Poje’s support didn’t end there. He also sat in on phone calls with Katz and provided constructive feedback after every call. Katz was able to use him as a sounding board to confirm whether a deal was progressing well or if he had missed a warning sign. This helped him break some of his bad habits like holding onto customers for too long and assuming he had a deal when he really didn’t.
After months of struggle, Katz had stopped trusting his instincts. Having Poje on hand helped him regain that confidence.
“You can’t do this without a great manager,” Katz said. “If you don’t have somebody in your corner helping you, believing in you and working with you, then it’s impossible.”
While Poje provided the support, Katz still had to be willing to go back to the basics and do the work. His dedication to the process was a big reason he was able to get his career back on track.
“It’s recognizing when you need help and being vulnerable to ask for help,” Katz said. “It’s something I’ve carried with me since. It’s really about owning your own success and development.”
Take a Break
The final step in Katz’s bounce-back was to take care of his emotional health.
While action plans and motivational speeches can help, it doesn’t help if the rep is pressing too hard and burning themselves out. So, Poje made sure Katz was taking care of himself. He’d remind Katz to put down his phone in the evening and go to his yoga class; they set a standing time to step away from the desk to toss a football around outside.
“It’s the balance of not just focusing on one thing, because this job can be all-encompassing.”

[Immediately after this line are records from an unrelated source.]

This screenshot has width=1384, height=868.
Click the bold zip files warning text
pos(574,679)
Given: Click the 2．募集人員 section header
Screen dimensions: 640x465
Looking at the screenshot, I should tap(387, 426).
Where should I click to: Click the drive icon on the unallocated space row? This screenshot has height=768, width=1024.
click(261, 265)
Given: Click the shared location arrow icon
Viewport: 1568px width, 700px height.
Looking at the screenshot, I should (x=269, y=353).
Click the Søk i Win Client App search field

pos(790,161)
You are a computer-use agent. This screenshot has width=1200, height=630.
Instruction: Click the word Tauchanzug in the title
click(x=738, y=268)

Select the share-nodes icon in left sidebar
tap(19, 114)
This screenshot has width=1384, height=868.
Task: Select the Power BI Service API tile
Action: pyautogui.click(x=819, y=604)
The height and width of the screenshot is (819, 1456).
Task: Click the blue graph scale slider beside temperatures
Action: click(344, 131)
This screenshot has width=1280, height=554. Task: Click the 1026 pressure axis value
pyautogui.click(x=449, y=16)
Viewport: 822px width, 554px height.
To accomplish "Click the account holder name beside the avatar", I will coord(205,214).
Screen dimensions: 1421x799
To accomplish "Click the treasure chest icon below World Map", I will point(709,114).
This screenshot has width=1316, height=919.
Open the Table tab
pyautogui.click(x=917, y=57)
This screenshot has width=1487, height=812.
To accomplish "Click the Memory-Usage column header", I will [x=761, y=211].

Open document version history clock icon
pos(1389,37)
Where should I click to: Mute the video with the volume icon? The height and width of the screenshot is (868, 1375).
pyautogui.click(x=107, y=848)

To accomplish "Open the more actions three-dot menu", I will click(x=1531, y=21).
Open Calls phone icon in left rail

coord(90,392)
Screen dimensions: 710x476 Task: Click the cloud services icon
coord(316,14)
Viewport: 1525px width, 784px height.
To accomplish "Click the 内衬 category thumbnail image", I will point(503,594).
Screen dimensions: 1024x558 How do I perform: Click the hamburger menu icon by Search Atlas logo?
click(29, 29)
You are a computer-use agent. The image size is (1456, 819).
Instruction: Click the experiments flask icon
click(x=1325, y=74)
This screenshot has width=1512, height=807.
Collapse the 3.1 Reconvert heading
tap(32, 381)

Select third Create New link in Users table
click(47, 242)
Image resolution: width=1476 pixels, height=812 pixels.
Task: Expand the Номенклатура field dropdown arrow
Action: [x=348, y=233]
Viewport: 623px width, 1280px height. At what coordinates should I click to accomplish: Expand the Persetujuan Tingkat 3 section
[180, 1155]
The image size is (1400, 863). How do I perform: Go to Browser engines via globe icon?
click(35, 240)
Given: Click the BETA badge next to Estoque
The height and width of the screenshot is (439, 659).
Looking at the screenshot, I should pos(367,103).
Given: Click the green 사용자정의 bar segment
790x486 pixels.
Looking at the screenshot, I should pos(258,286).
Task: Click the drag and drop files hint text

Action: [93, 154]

The common reaction for most reps during a period of struggle is to keep working harder, but that’s not always the best solution. This experience has taught Katz that it’s OK to step away, reset your mind and take care of your body. In fact, that’s just as important as making phone calls or sending emails.
“It’s the balance of not just focusing on one thing, because this job can be all-encompassing,” he said.
Katz went on to crush his quota the next two quarters and finish the year 20 percent over his annual target.
Whenever he struggles now, he remembers a poem by Andrew Barton that Poje often quoted during their time together:
I am hurt, but I am not slain / I’ll lay me down and bleed a while, / And then I’ll rise and fight again.
Dramatic? Yes. But sometimes, when you’re 20 percent to quota and nothing is working, that’s what you need to hear to keep fighting.